▶ [Task to carry out]: Excluding pictures, transcribe precisely the lines from the one containing "Task: Click the 拖拽添加手绘印章 card label" to the final line of the listing below, inclusive, and nothing more.
*** Opening of Listed records ***
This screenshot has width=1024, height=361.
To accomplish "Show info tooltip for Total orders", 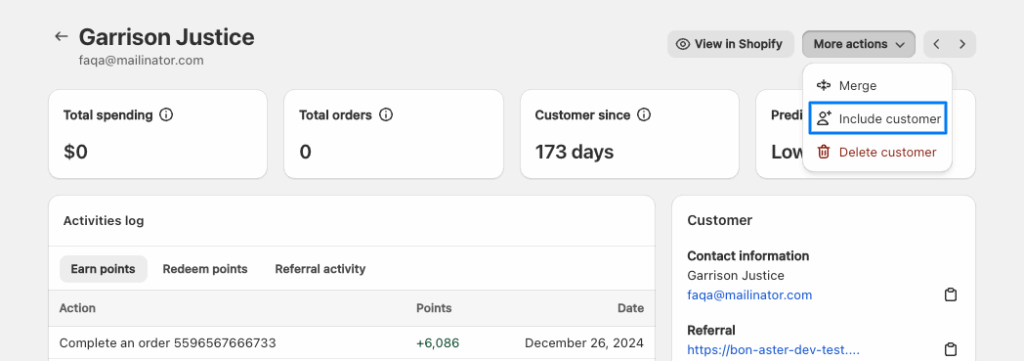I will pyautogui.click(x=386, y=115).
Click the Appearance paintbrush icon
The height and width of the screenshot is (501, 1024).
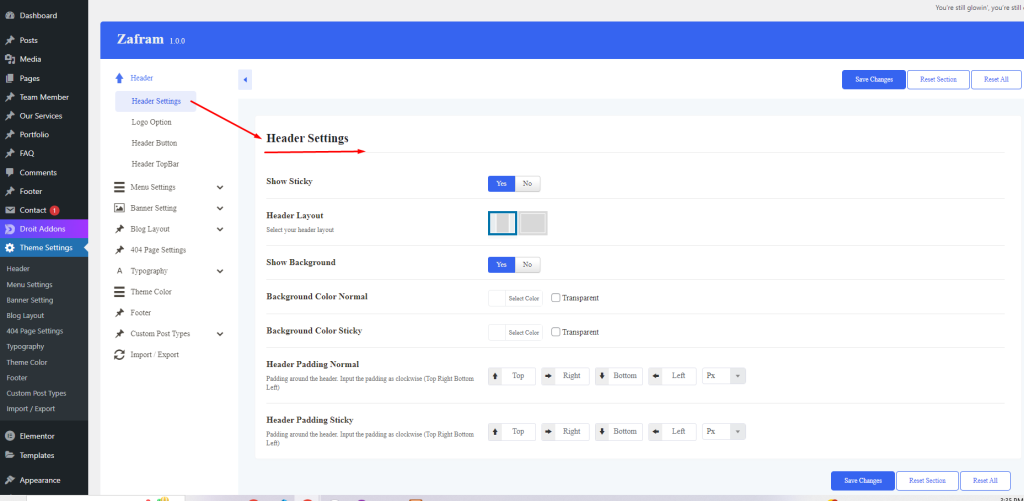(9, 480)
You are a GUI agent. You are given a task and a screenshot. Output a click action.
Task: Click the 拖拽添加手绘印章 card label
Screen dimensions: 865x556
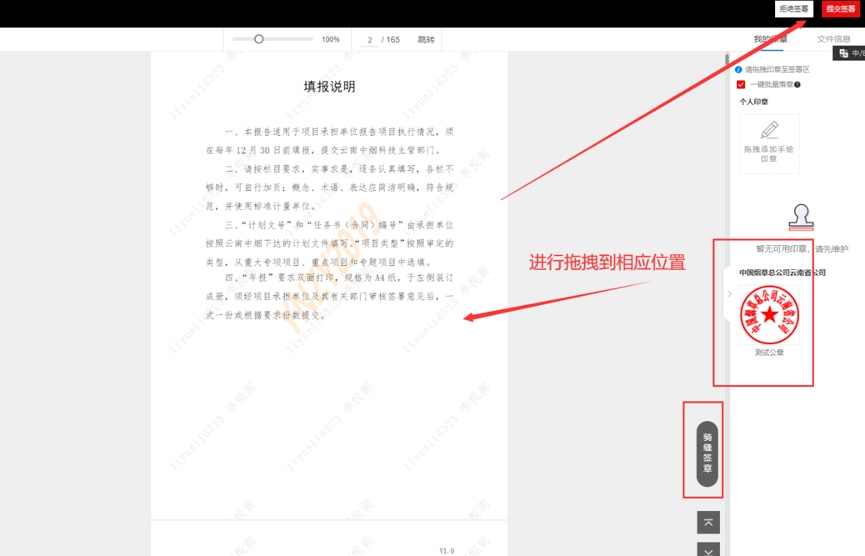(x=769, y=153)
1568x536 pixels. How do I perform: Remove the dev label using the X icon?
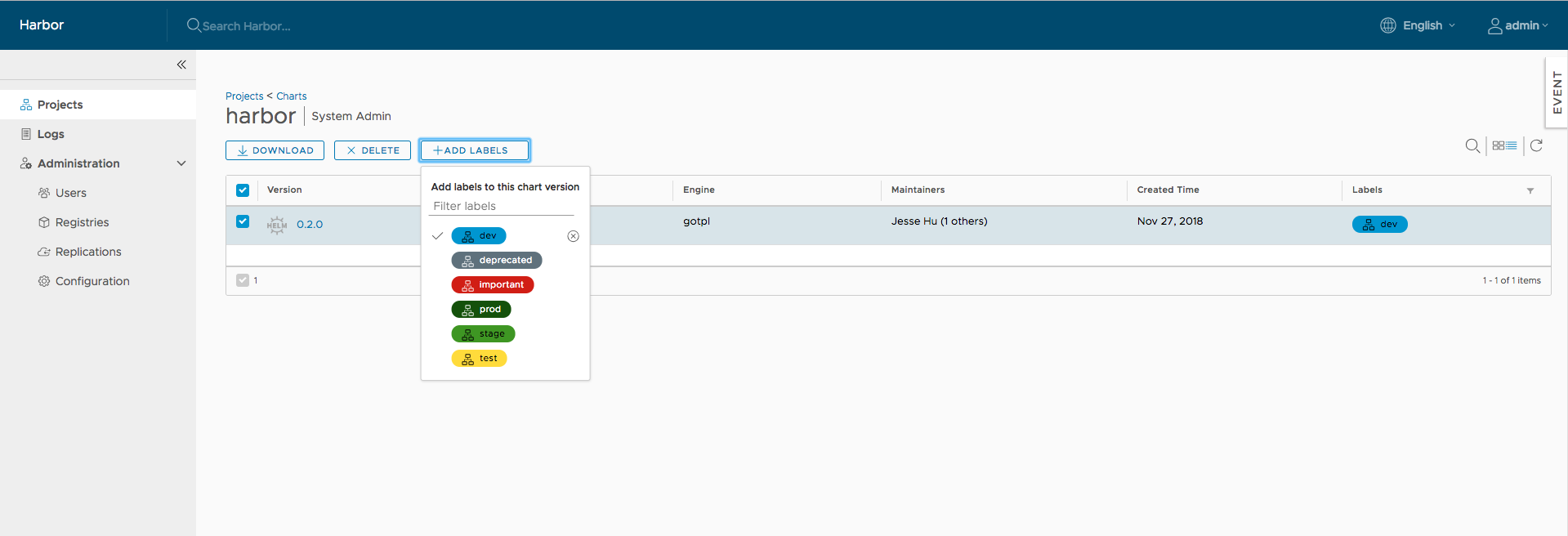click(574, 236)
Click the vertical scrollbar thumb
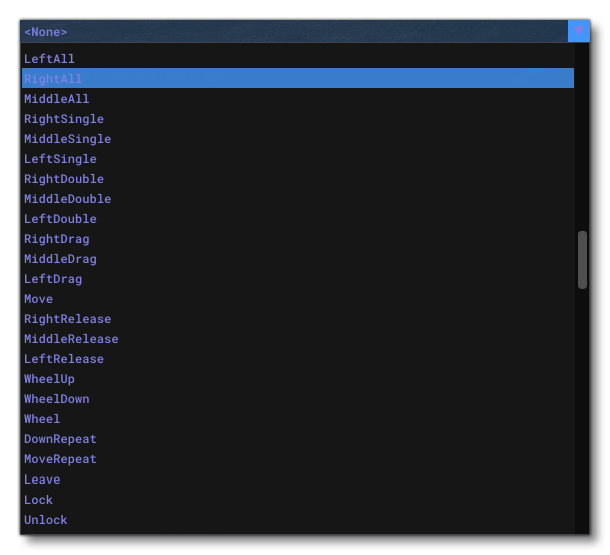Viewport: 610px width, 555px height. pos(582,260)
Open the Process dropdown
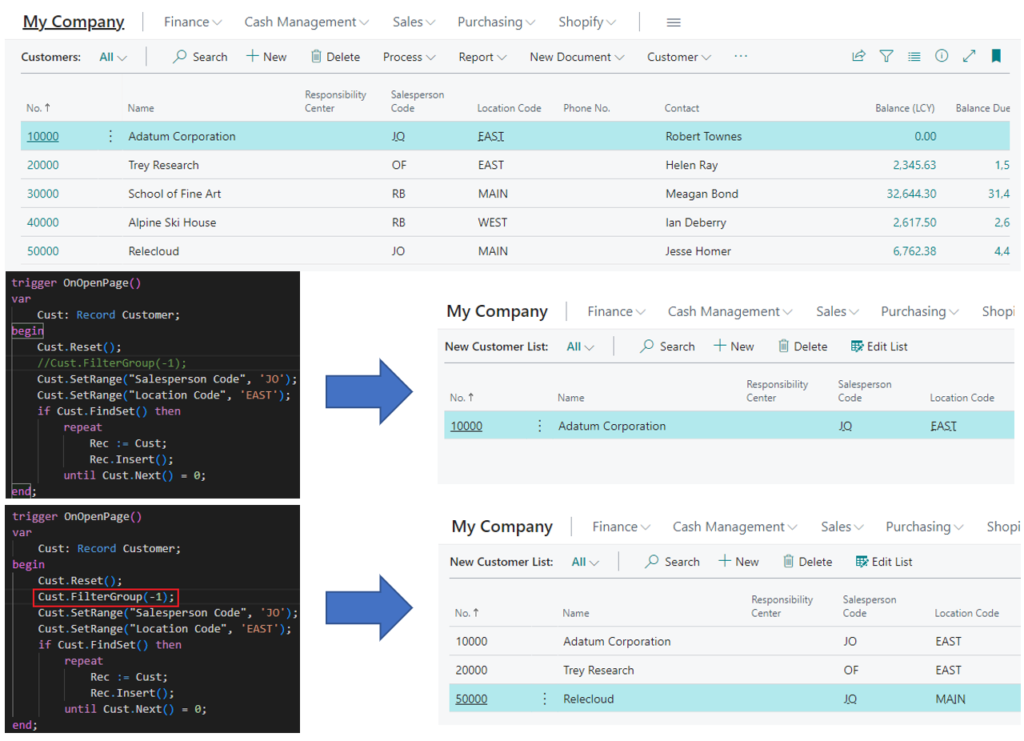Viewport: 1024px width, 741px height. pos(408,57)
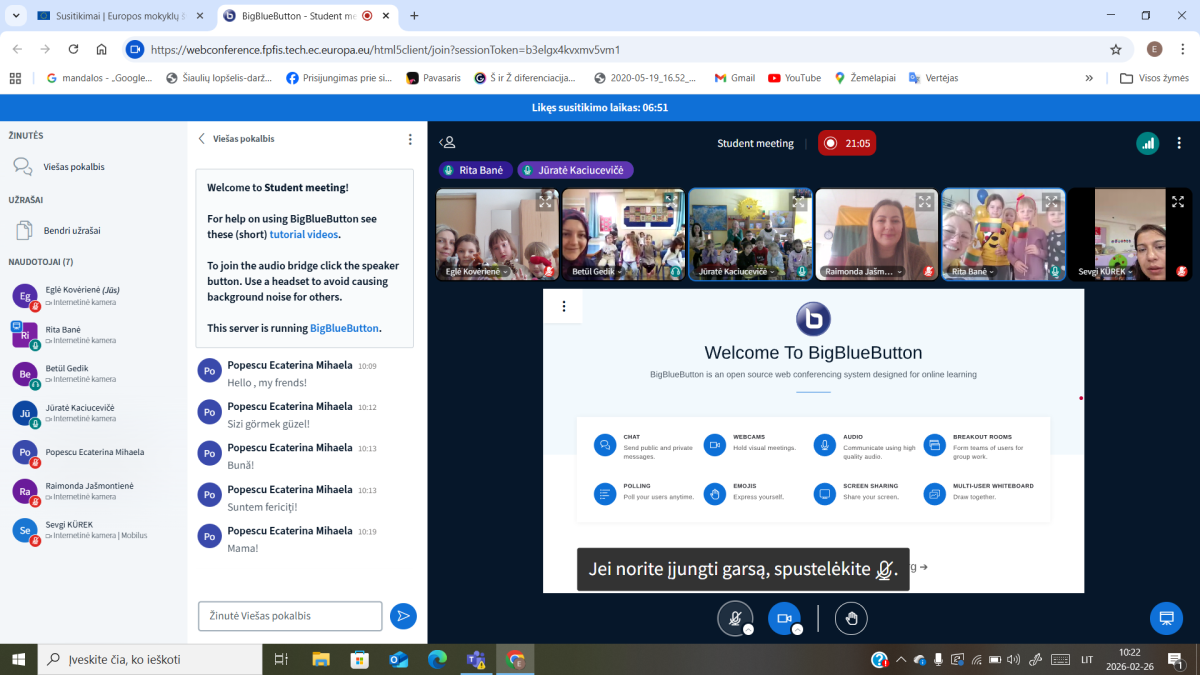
*** Close of Listed records ***
▶ [Answer space]:
Task: Click the 拖拽添加手绘印章 card label
Screen dimensions: 865x556
(x=769, y=153)
1568x536 pixels. How do I perform: Remove the dev label using the X icon?
click(574, 236)
Click the vertical scrollbar thumb
Viewport: 610px width, 555px height. pos(582,260)
Open the Process dropdown
Viewport: 1024px width, 741px height. pos(408,57)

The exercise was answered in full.